Why did you decide to become a sister?
I grew up in a Franciscan parish. Franciscan priests and sisters were around us all the time. They were creative in diverse ways. Their creativity was around ministry, and they would frequently enlist help to send boxes of clothing or food to the poor and to publish the school paper by putting on a fundraising drive among the classes to enlist support for subscriptions to Catholic magazines and newspapers for our homes. Father Francis Gliebe visited our home two or three times a year and told us stories of his ministry in Northern California. These sisters and priests and lots of others impacted my call to the Franciscan way of life to serve Christ and His Church. There is a story about a priest whose little nephew asked him one day, “When did you decide to be a priest?” The priest answered, “Every morning when I get up!” This is a good answer for every new day in my life too as a Franciscan sister.
How do you share your Franciscan values and spirituality now?

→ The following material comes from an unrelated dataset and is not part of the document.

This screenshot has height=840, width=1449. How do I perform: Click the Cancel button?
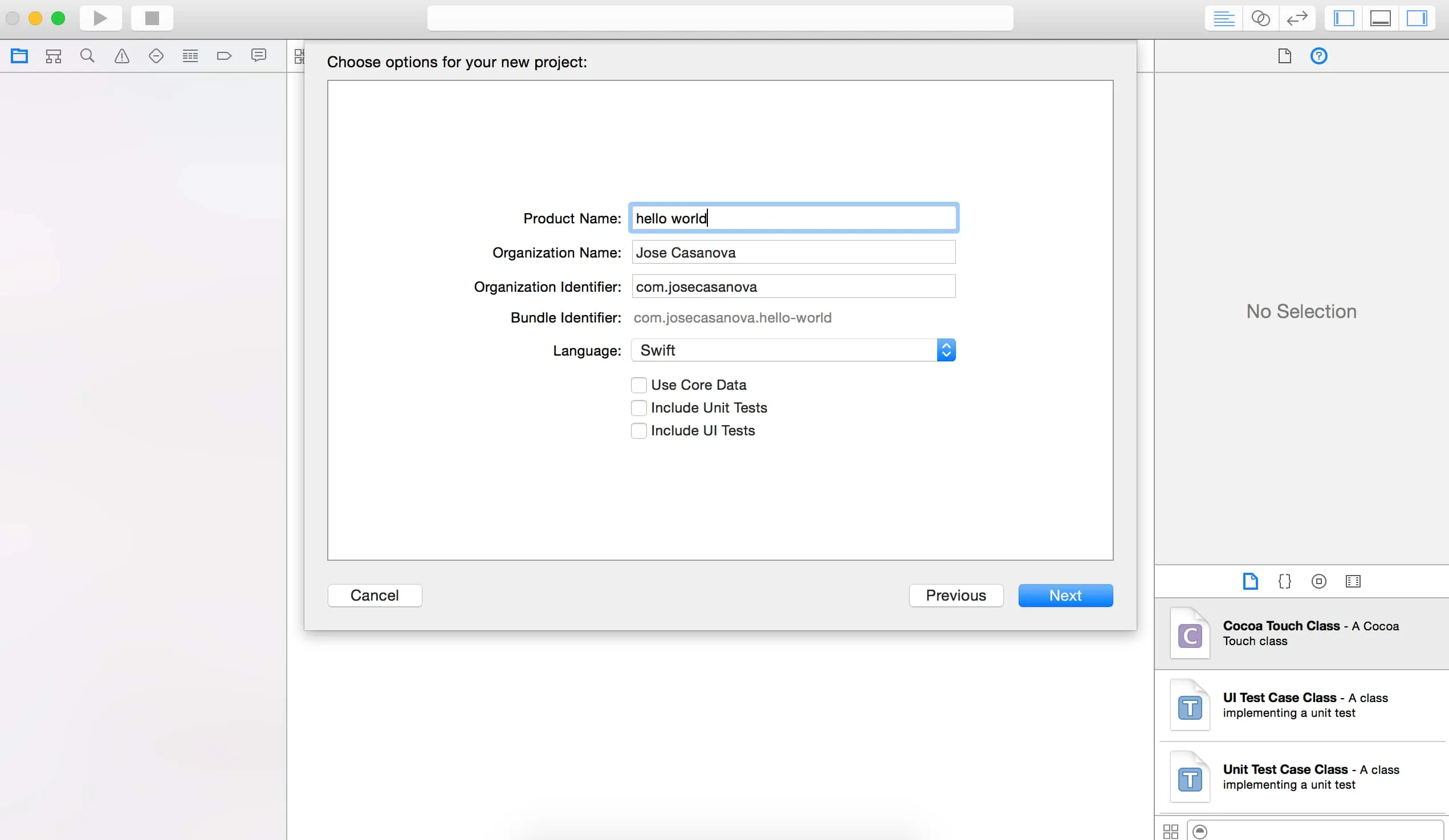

I now live in Santa Maria at Marian Convent. Speaking in the present moment of time, I believe that our living contemporary Franciscan values means a loving response to the well and unwell, for all have suffered and are suffering from the chaos of the pandemic. The pandemic, as life interrupting as it is, has afforded us, in a special way, to be open to “the Sacrament of the Present Moment.”
What would you like us to know about being a Franciscan?
Franciscan—every morning when I awaken—Franciscan—every morning when my community awakens.
Please share a favorite quote or verse.
There are three:
From St. Francis paraphrased: “And now I have done in my life what I have been asked to do and now you must do what you have been sent to do.” Words of Christ to Julian of Norwich: “All shall be well, and all shall be well, and all manner of things shall be well.”vA French Nun working with the Resistance in the early 1940s: “Be open to the Sacrament of the Present Moment.”
Is there anything else you’d like to share?
Yes! I am more grateful than I can possibly express for the call to the Franciscan way of life. I am also more grateful than I can possibly express for Mother Magdalen and her Congregation.